As with much else in the modern era of the game, football shirts have become another way with which clubs can make more money. The front real estate is sold to whichever corporate sponsor is willing to pay the highest amount of money whilst the back belongs to players’ names, a nice little additional bonus for selling shirts. Then there is the actual look of the shirts which changes annually – even if minimally – so as to cash in on fans’ need to display their love of their club.
There is only a small piece of the football shirt that has remained untouched and untarnished: the part that holds the club badge. It remains, rightly, placed closest to the heart because it is the badge that symbolises the heartbeat of the club; it is the badge that the fans see as the true representation of their club.
Yet even this occasionally comes under attack from those looking to alter it. Sometimes those changes are borne out of a genuine desire to improve, often they are not.
When AS Roma decided to alter their emblem, it was one of the few instances of the former. They went for the images of Romulus and Remus suckling a she-wolf, an icon that represents the city of Rome to the world. With it the club was showing that they were truly the football team of this great city.
It is a nice enough badge but in making the change they had lost a link to the club’s past. The simple yet iconic wolf head emblem – the Lupetto – had adorned AS Roma shirts during the glory days of the eighties when they won the league and were a penalty kick away from reigning over Europe.
Whereas the new badge could have been mistaken for that of any Roman entity, the Lupetto was the unquestionable symbol of AS Roma. It is something that those currently tasked with running the club must have realised as well because when Roma launched the new away kit for the 2016-17 season, they went once again with the lupetto.
“Obviously I was very happy with the re-use of this symbol in the new AS Roma away kit. It couldn’t have been otherwise. And, as far as I am aware, it has been greatly welcomed by the fans who here in Rome are very demanding.”
That is the view of Piero Gratton, the man who in the late seventies designed the Lupetto badge.
For over twenty five years, Gratton worked with RAI (the Italian state television entity) creating the logos for its programming. So iconic were his designs that his work remains in use to this day. It was that work which opened up to opportunity to work for AS Roma.
“It was the 1975-76 and the AS Roma owner Gaetano Anzalone needed to improve the club’s finances to improve the team and buy more high profile players,” he recalls. “Among the ideas put forward to achieve this there was the opportunity to put forward an innovative marketing and merchandising operation.”
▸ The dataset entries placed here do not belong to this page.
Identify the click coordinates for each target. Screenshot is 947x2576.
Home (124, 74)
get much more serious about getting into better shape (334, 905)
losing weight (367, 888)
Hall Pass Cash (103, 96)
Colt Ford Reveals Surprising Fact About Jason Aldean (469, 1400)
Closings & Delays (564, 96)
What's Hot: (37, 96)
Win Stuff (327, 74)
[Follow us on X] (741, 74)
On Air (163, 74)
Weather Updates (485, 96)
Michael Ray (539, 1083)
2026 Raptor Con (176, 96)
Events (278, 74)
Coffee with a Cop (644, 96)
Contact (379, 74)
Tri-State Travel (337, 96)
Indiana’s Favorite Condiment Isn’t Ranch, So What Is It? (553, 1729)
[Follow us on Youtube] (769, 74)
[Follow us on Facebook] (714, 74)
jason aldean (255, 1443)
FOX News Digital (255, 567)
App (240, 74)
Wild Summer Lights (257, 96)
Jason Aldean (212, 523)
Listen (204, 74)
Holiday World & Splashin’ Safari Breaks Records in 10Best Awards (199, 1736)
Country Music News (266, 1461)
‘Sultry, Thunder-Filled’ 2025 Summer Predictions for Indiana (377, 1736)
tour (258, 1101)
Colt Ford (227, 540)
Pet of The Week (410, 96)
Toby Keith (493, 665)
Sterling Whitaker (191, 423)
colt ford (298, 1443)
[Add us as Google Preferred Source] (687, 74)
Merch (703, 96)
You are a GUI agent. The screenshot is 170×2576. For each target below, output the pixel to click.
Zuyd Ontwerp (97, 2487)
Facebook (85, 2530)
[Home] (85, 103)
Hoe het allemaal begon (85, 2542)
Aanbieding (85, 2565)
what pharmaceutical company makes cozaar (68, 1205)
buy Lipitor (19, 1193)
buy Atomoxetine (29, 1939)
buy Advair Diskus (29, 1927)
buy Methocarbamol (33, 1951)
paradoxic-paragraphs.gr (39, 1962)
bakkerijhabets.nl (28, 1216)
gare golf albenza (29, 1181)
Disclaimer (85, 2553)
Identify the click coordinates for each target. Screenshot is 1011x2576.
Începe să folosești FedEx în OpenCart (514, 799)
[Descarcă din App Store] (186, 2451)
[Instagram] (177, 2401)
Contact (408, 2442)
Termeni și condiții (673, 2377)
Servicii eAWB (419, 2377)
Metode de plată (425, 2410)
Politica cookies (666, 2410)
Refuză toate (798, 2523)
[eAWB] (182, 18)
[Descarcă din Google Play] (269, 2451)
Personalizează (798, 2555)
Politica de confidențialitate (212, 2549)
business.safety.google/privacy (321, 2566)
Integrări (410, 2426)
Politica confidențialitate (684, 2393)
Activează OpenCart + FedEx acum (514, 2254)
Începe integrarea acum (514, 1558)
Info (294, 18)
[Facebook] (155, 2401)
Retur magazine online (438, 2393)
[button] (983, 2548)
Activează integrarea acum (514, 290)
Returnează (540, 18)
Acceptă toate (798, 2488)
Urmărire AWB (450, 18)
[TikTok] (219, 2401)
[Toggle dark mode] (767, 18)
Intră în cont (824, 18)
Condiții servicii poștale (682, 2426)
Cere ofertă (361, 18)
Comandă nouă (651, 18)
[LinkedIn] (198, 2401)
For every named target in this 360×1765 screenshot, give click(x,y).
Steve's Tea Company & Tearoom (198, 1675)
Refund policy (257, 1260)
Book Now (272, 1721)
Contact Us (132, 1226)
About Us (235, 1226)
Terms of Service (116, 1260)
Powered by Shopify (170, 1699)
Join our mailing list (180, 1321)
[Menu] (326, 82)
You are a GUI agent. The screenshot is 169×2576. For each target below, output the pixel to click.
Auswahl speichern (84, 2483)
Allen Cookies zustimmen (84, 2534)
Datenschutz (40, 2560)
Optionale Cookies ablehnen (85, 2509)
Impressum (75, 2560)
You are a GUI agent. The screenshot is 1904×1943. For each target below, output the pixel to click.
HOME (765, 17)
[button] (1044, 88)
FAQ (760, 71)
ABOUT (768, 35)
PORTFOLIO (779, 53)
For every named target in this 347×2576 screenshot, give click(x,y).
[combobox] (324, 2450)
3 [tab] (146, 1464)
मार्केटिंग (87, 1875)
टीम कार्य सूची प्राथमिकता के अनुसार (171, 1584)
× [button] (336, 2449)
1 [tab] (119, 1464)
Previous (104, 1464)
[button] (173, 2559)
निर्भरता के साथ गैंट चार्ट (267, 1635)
“AS Roma did not have a copyrighted symbol. So it was decided to create a new one which could be trademarked and then sold to earn royalties.”
“Since I was a pretty well-known graphic designer both for my work with RAI TG2 and in field of international sporting events, I was chosen as the person to carry out this work which at the time was the first of its kind in Italy.”
The task itself was quite a straightforward one. “The wolf image has forever been the symbol of Rome, ever since the city was founded. It was decided to focus on this symbol but design it in a simple and synthetic manner so that it would be easy to reproduce.”
“To accompany it I chose the Helvetic Medium font with the letter ‘A’ merged with the ‘S’, all of which was encircled by the club colours of red and orange.”
“The co-ordination exercise meant the restyling of everything within the club including the playing kit to fit in with the new guidelines. The shirt was extremely innovative for the time but was needed to highlight the new when compared to the past.”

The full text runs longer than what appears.